The obligation to provide an SOA came into force more than 15 years ago. Since then, there has been a continuous debate about the extent to which conflicts of interest that arise from institutional ownership or alignment of financial advisers should be disclosed in SOAs.
Conflicts of interest are important because they lead to bad outcomes for clients. The present system allows institutionally-owned or aligned advisers to act as a distribution channel for product issuers. In my experience the conflicts of interest that underlie this arrangement lead to clients being improperly switched from one product to another or being advised to purchase too much of a product including being advised to borrow to make the investment.

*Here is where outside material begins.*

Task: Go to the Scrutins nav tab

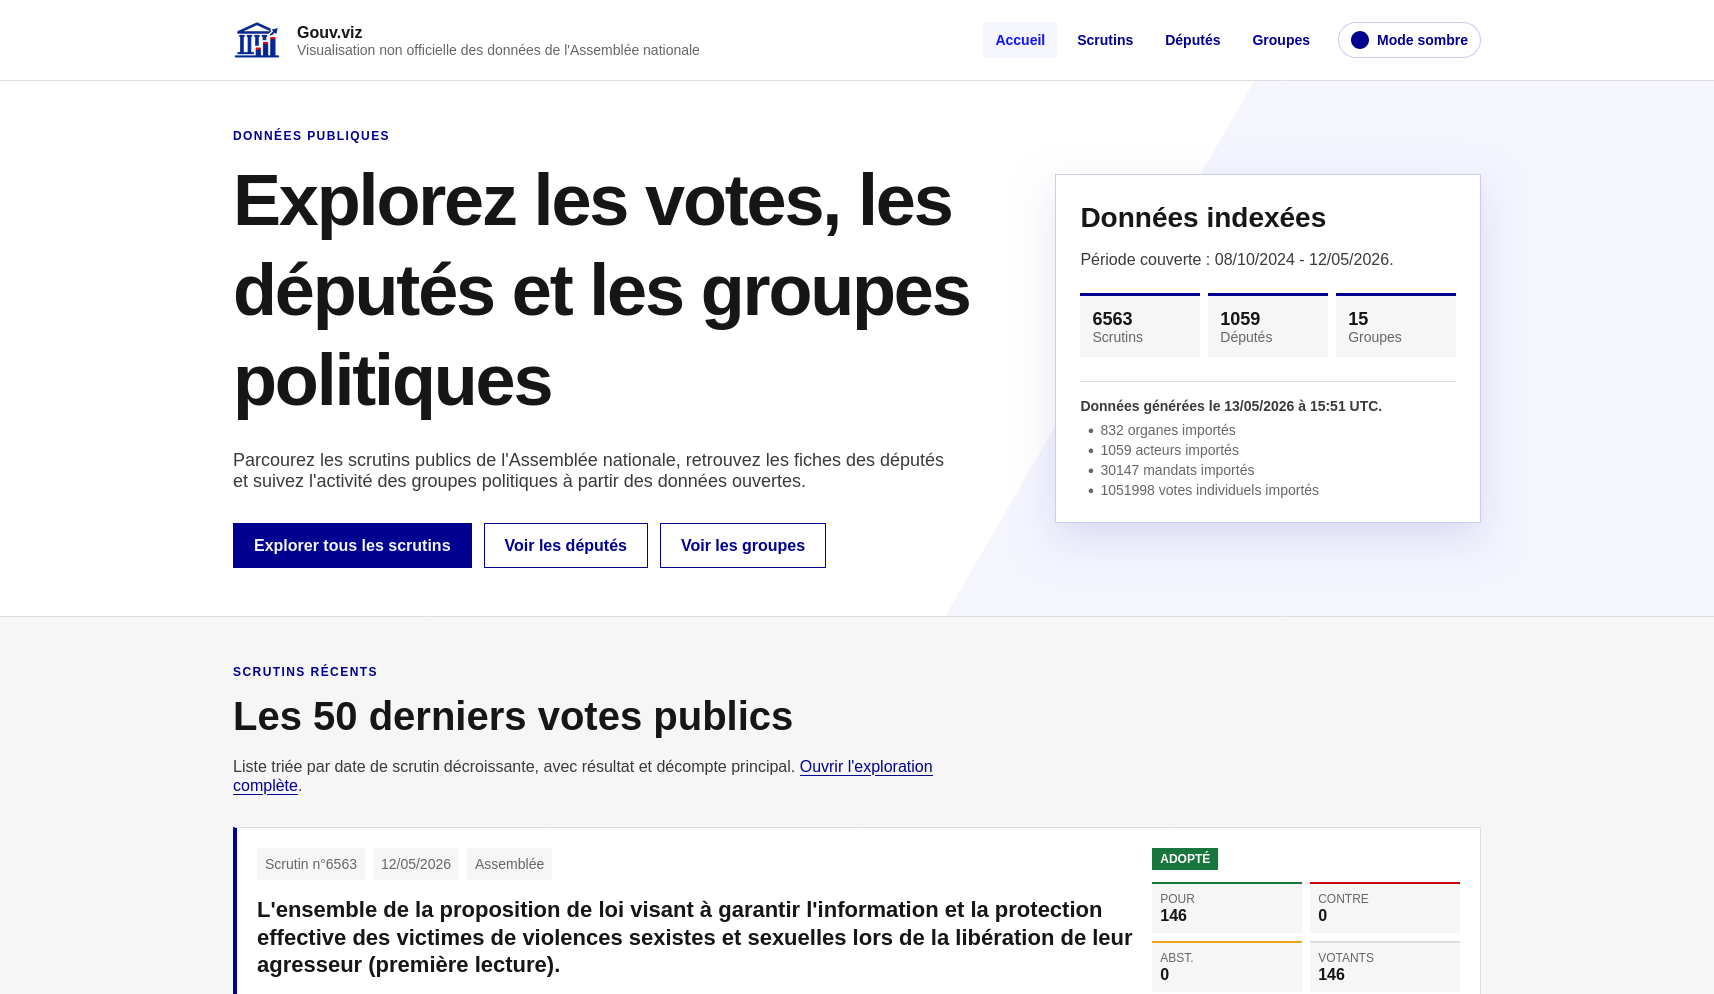Action: tap(1105, 40)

Product switching imposes unwarranted transaction costs upon clients, but its adverse effects can be particularly severe where clients lose the benefits of their existing insurance coverage as a result of switching from one product to another. Similarly, buying too much of a product, particularly where borrowing is involved, can lead clients to have disastrous outcomes.
In this context, the current framework that applies to the management of conflicts of interest that derive from the institutional ownership or alignment of advisers is deficient in at least four respects.
First, disclosure of conflicts of interest does not solve the underlying problem about whether an adviser should be providing advice. An adviser that has a conflict of interest is either able to provide appropriate advice in the context of that conflict or they are not. This is a decision that an adviser should personally have to make each time that advice is provided. Instead, advisers are allowed to disclose actual conflicts of interest in an SOA and leave it up to the client as to whether the advice should be implemented. In this way, responsibility for resolving issues about conflicts of interest is improperly transferred from the adviser to the client.
Second, the disclosure of conflicts of interest is a sham process on multiple levels. Actual conflicts of interest are disclosed in an SOA in the full knowledge that it is most unlikely that a client will read the disclosure and if they do that they will understand the effect of what is being disclosed to them. Clients see advisers because they want financial advice. Clients view the SOA as being a document that sets out financial advice. Clients don’t realise that in some contexts an SOA’s primary purpose is to disclose actual conflicts of interest that the client must consider and then form their own view as to whether they will implement the advice in the light of those conflicts.
Third, the obligation to provide an SOA derived from the view that conflicts of interest resulted in poor financial advice being provided to clients and that the way to resolve this issue was for conflicts of interest to be disclosed to clients by way of an SOA. The SOA operates as a way of avoiding the real issue, which is that business models that create an actual conflict of interest between an adviser and their client should be prohibited. An extraordinary irony of the current system is that I can see doctor about literally matters of life or death and I do not have to receive written advice, but if I consult a financial planner about even the most mundane of topics I have to pay for an SOA to be provided to me. The result being that I have to pay for a document that I don’t want or need so that I can be informed about the conflicts of interest that underlie my adviser’s business model.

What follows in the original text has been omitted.